━━━━━ Page excerpt ━━━━━
The name Kerr honors soldier, statesman and surveyor, Major James Kerr, who was born in Kentucky on September 21, 1790. Josh Brown was a close friend of the Kerr's and a settler of Gonzales, a settlement that Kerr had founded.
Kerr was a young soldier who fought in the War of 1812, and became a Lieutenant. Joshua Brown, known as the "Father of Kerrville," was recorded as the first actual settler to make his home on the upper Guadalupe River.
In 1857, German master miller named Christian Dietert and millwright Bathasar Lich started a large grist and saw mill. Related mercantile and freighting enterprises led to the foundation of the Charles Schreiner family empire of retail, wholesale, banking, ranching, marketing and brokering operations.
Major changes in the Texas wool industry began in the 1860s, Texas sheep raising boomed from mutton to wool production. During the Civil War, the textile companies turned more and more to wool-cloth manufacturing, creating a further boom in the Texas wool industry.
━━━━━ Extracted information ━━━━━
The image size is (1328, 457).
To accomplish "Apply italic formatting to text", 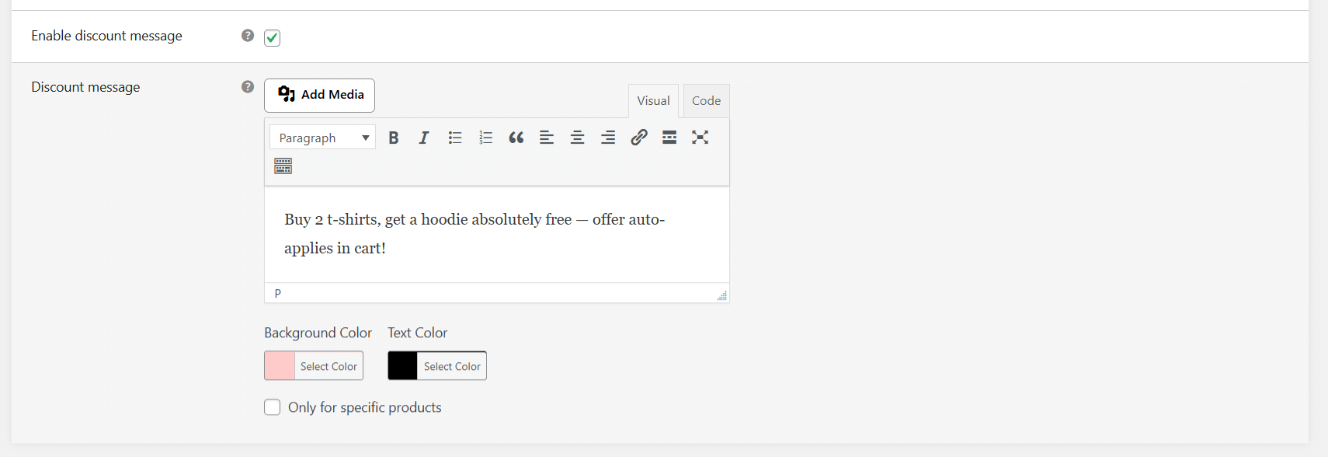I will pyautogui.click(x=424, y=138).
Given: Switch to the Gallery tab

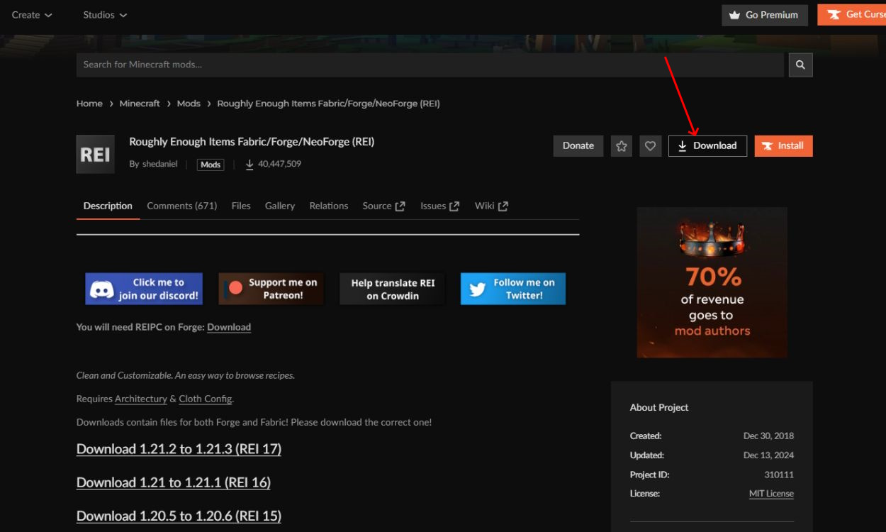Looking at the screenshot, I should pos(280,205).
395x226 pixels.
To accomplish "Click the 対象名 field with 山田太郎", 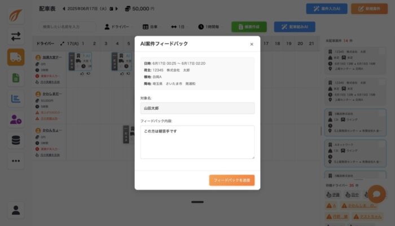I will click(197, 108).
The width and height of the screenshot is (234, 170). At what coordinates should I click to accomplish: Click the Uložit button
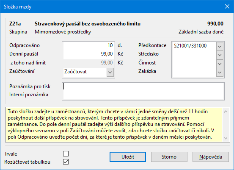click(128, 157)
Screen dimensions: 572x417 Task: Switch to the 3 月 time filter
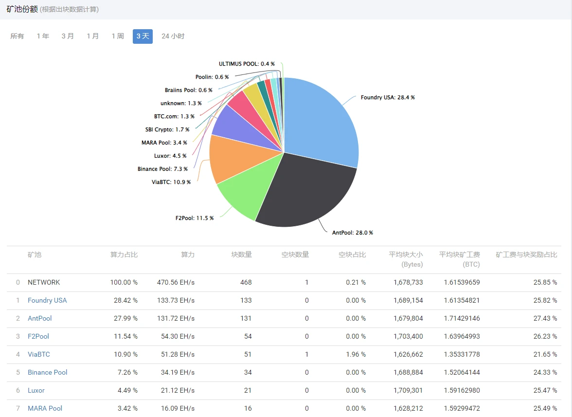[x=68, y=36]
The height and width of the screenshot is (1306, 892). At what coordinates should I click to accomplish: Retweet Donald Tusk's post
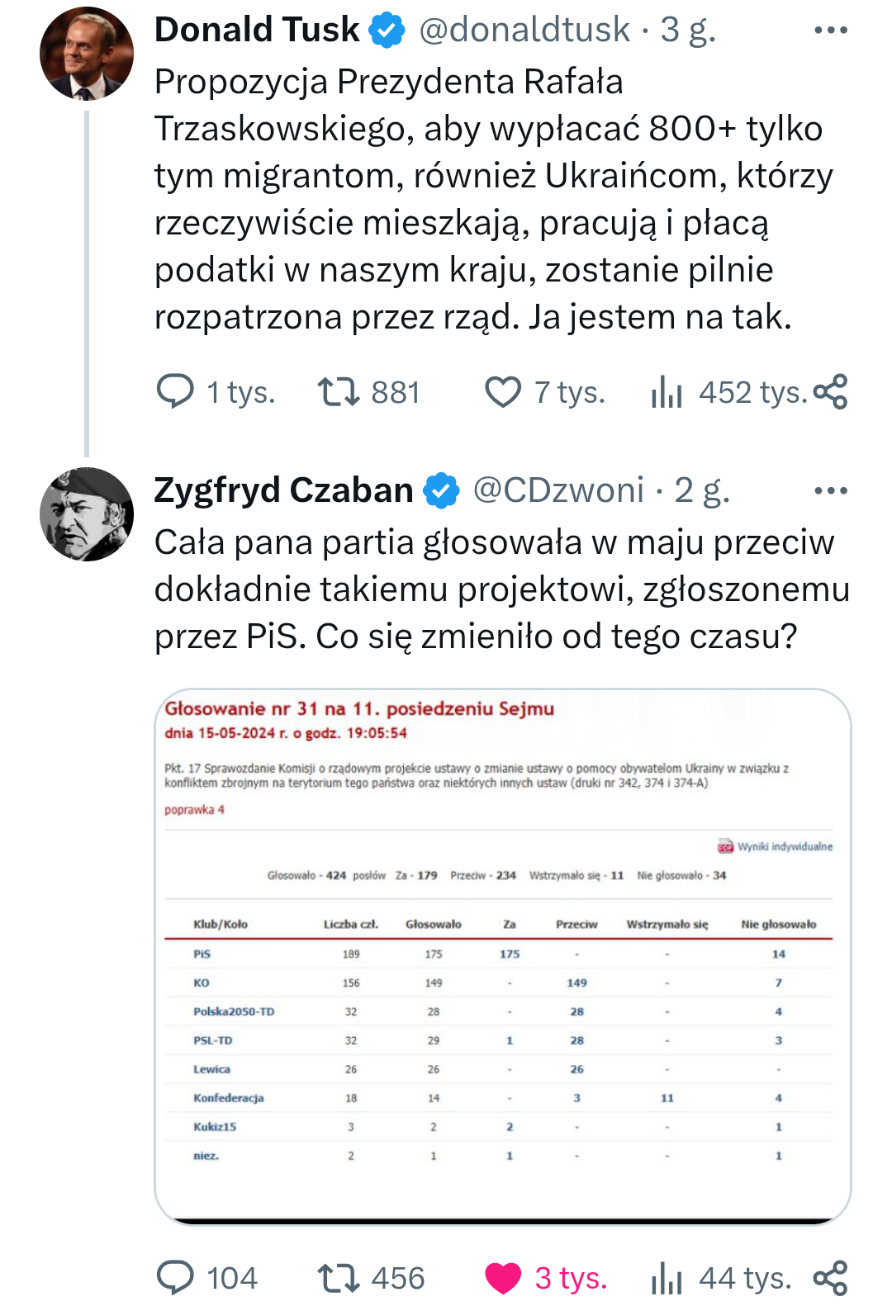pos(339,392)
━━━━━
- Your objective:
Answer these questions from the Kerrville history excerpt:
1. On what date was Major James Kerr born?
2. What rank did Kerr reach in the War of 1812?
3. In what year did Christian Dietert and Bathasar Lich start their grist and saw mill?
None of the records are needed here.

- Task answer:
1. September 21, 1790
2. Lieutenant
3. 1857